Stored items
════════

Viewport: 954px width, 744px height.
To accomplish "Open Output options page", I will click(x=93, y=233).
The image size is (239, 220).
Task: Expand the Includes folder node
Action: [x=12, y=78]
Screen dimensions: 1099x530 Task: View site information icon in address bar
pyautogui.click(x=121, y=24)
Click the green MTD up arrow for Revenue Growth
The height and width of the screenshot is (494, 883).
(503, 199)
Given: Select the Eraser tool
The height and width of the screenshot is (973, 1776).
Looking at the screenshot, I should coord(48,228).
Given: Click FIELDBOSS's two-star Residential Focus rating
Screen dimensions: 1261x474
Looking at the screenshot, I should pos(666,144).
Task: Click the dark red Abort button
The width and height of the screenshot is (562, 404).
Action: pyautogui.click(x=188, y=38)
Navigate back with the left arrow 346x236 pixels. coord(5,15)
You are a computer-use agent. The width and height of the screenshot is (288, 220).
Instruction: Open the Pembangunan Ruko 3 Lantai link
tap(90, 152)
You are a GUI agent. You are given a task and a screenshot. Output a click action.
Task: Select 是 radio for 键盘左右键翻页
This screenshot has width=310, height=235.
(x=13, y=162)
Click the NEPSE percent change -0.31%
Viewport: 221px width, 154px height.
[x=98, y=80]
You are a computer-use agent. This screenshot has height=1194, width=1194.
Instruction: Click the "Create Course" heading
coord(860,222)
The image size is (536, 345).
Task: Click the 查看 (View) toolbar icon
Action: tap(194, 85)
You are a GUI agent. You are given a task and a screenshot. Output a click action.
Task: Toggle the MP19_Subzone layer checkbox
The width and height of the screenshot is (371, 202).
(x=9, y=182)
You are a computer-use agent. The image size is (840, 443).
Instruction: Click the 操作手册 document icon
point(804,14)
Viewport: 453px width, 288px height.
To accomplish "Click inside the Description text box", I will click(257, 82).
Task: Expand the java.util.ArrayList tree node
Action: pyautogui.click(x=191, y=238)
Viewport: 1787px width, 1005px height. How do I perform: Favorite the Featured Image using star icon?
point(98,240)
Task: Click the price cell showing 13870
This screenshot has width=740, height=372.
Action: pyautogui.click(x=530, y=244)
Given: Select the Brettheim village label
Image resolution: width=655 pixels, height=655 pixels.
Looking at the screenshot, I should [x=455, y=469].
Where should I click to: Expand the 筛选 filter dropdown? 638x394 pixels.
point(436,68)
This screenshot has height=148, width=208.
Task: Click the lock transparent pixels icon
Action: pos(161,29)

════════

* _Problem details_
All of the data above should be reproduced verbatim.

* _Solution to this problem_
Viewport: 954px width, 744px height.
To accomplish "Open Output options page", I will click(x=93, y=233).
The image size is (239, 220).
Task: Expand the Includes folder node
Action: [x=12, y=78]
Screen dimensions: 1099x530 Task: View site information icon in address bar
pyautogui.click(x=121, y=24)
Click the green MTD up arrow for Revenue Growth
The height and width of the screenshot is (494, 883).
(503, 199)
Given: Select the Eraser tool
The height and width of the screenshot is (973, 1776).
Looking at the screenshot, I should coord(48,228).
Given: Click FIELDBOSS's two-star Residential Focus rating
Screen dimensions: 1261x474
Looking at the screenshot, I should pos(666,144).
Task: Click the dark red Abort button
The width and height of the screenshot is (562, 404).
Action: pyautogui.click(x=188, y=38)
Navigate back with the left arrow 346x236 pixels. coord(5,15)
You are a computer-use agent. The width and height of the screenshot is (288, 220).
Instruction: Open the Pembangunan Ruko 3 Lantai link
tap(90, 152)
You are a GUI agent. You are given a task and a screenshot. Output a click action.
Task: Select 是 radio for 键盘左右键翻页
This screenshot has width=310, height=235.
(x=13, y=162)
Click the NEPSE percent change -0.31%
Viewport: 221px width, 154px height.
[x=98, y=80]
You are a computer-use agent. This screenshot has height=1194, width=1194.
Instruction: Click the "Create Course" heading
coord(860,222)
The image size is (536, 345).
Task: Click the 查看 (View) toolbar icon
Action: tap(194, 85)
You are a GUI agent. You are given a task and a screenshot. Output a click action.
Task: Toggle the MP19_Subzone layer checkbox
The width and height of the screenshot is (371, 202).
(x=9, y=182)
You are a computer-use agent. The image size is (840, 443).
Instruction: Click the 操作手册 document icon
point(804,14)
Viewport: 453px width, 288px height.
To accomplish "Click inside the Description text box", I will click(257, 82).
Task: Expand the java.util.ArrayList tree node
Action: pyautogui.click(x=191, y=238)
Viewport: 1787px width, 1005px height. How do I perform: Favorite the Featured Image using star icon?
point(98,240)
Task: Click the price cell showing 13870
This screenshot has width=740, height=372.
Action: pyautogui.click(x=530, y=244)
Given: Select the Brettheim village label
Image resolution: width=655 pixels, height=655 pixels.
Looking at the screenshot, I should [x=455, y=469].
Where should I click to: Expand the 筛选 filter dropdown? 638x394 pixels.
point(436,68)
This screenshot has height=148, width=208.
Task: Click the lock transparent pixels icon
Action: pos(161,29)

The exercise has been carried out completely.